Limit read access to people with write access.

Add unit tests for auth

cms/djangoapps/contentstore/tests/test_orphan.py

@@ -5,6 +5,7 @@ import json
 from contentstore.tests.utils import CourseTestCase
 from xmodule.modulestore.django import editable_modulestore
 from django.core.urlresolvers import reverse
+from student.models import CourseEnrollment
 
 class TestOrphan(CourseTestCase):
     """
@@ -70,3 +71,18 @@ class TestOrphan(CourseTestCase):
             self.client.get(url, HTTP_ACCEPT='application/json').content
         )
         self.assertEqual(len(orphans), 0, "Orphans not deleted {}".format(orphans))
+
+    def test_not_permitted(self):
+        """
+        Test that auth restricts get and delete appropriately
+        """
+        test_user_client, test_user = self.createNonStaffAuthedUserClient()
+        CourseEnrollment.enroll(test_user, self.course.location.course_id)
+        url = reverse(
+            'orphan',
+            kwargs={'course_id': '{}.{}'.format(self.course.location.org, self.course.location.course)}
+        )
+        response = test_user_client.get(url)
+        self.assertEqual(response.status_code, 403)
+        response = test_user_client.delete(url)
+        self.assertEqual(response.status_code, 403)

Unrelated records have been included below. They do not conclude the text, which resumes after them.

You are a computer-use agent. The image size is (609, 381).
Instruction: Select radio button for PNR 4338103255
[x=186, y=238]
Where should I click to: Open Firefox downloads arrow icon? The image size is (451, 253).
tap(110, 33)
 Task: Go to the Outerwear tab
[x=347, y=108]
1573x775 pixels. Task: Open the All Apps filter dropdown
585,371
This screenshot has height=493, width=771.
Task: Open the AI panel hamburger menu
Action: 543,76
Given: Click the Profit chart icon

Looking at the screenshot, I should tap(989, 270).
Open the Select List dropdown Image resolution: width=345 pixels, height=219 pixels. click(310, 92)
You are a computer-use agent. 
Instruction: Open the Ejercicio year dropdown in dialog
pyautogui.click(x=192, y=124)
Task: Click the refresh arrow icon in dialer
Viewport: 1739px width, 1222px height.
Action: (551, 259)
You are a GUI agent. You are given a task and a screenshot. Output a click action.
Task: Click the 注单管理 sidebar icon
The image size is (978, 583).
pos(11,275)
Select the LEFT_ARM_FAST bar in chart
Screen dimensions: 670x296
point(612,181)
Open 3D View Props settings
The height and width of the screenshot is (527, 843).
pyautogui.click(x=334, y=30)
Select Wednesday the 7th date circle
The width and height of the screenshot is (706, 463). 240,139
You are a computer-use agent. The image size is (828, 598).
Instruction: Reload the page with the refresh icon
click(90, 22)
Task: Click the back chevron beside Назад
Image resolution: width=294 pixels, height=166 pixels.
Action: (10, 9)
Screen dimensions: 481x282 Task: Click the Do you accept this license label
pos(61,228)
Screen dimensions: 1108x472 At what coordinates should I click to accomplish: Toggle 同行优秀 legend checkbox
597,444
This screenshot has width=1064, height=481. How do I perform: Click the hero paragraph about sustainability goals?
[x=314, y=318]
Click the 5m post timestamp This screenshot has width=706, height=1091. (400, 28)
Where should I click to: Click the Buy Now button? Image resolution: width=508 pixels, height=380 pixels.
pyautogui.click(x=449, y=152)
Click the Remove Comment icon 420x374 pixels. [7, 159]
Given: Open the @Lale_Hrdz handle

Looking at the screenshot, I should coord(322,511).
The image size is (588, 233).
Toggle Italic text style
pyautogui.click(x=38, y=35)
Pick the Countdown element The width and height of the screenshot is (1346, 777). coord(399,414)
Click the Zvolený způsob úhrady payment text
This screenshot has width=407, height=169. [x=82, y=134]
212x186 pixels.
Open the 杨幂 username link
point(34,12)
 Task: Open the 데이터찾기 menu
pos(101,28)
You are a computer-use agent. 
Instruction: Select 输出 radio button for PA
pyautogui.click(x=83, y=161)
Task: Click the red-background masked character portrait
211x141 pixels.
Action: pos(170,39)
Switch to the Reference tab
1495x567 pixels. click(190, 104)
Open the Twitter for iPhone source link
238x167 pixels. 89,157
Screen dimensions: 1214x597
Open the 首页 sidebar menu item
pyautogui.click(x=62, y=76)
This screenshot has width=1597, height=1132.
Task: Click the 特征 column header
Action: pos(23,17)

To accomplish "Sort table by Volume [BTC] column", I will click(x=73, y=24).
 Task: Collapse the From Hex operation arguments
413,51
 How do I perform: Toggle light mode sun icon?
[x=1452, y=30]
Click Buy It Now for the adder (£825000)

cms/djangoapps/contentstore/tests/utils.py

@@ -65,7 +65,7 @@ class CourseTestCase(ModuleStoreTestCase):
 
     def createNonStaffAuthedUserClient(self):
         """
-        Create a non-staff user, log them in, and return the client to use for testing.
+        Create a non-staff user, log them in, and return the client, user to use for testing.
         """
         uname = 'teststudent'
         password = 'foo'

cms/djangoapps/contentstore/views/item.py

@@ -7,7 +7,7 @@ from django.core.exceptions import PermissionDenied
 from django.contrib.auth.decorators import login_required
 
 from xmodule.modulestore import Location
-from xmodule.modulestore.django import modulestore
+from xmodule.modulestore.django import modulestore, loc_mapper
 from xmodule.modulestore.inheritance import own_metadata
 from xmodule.modulestore.exceptions import ItemNotFoundError, InvalidLocationError
 
@@ -21,6 +21,8 @@ from .access import has_access
 from .helpers import _xmodule_recurse
 from xmodule.x_module import XModuleDescriptor
 from django.views.decorators.http import require_http_methods
+from xmodule.modulestore.locator import CourseLocator
+from student.models import CourseEnrollment
 
 __all__ = ['save_item', 'create_item', 'delete_item', 'orphan']
 
@@ -216,10 +218,17 @@ def orphan(request, course_id):
     :param request:
     :param course_id: Locator syntax course_id
     """
+    course_loc = CourseLocator(course_id=course_id)
     if request.method == 'GET':
-        return JsonResponse(modulestore().get_orphans(course_id, DETACHED_CATEGORIES, 'draft'))
-    if request.method == 'DELETE' and request.user.is_staff:
-        items = modulestore().get_orphans(course_id, DETACHED_CATEGORIES, 'draft')
-        for item in items:
-            modulestore('draft').delete_item(item, True)
-        return JsonResponse({'deleted': items})
+        if has_access(request.user, course_loc):
+            return JsonResponse(modulestore().get_orphans(course_id, DETACHED_CATEGORIES, 'draft'))
+        else:
+            raise PermissionDenied()
+    if request.method == 'DELETE':
+        if request.user.is_staff:
+            items = modulestore().get_orphans(course_id, DETACHED_CATEGORIES, 'draft')
+            for item in items:
+                modulestore('draft').delete_item(item, True)
+            return JsonResponse({'deleted': items})
+        else:
+            raise PermissionDenied()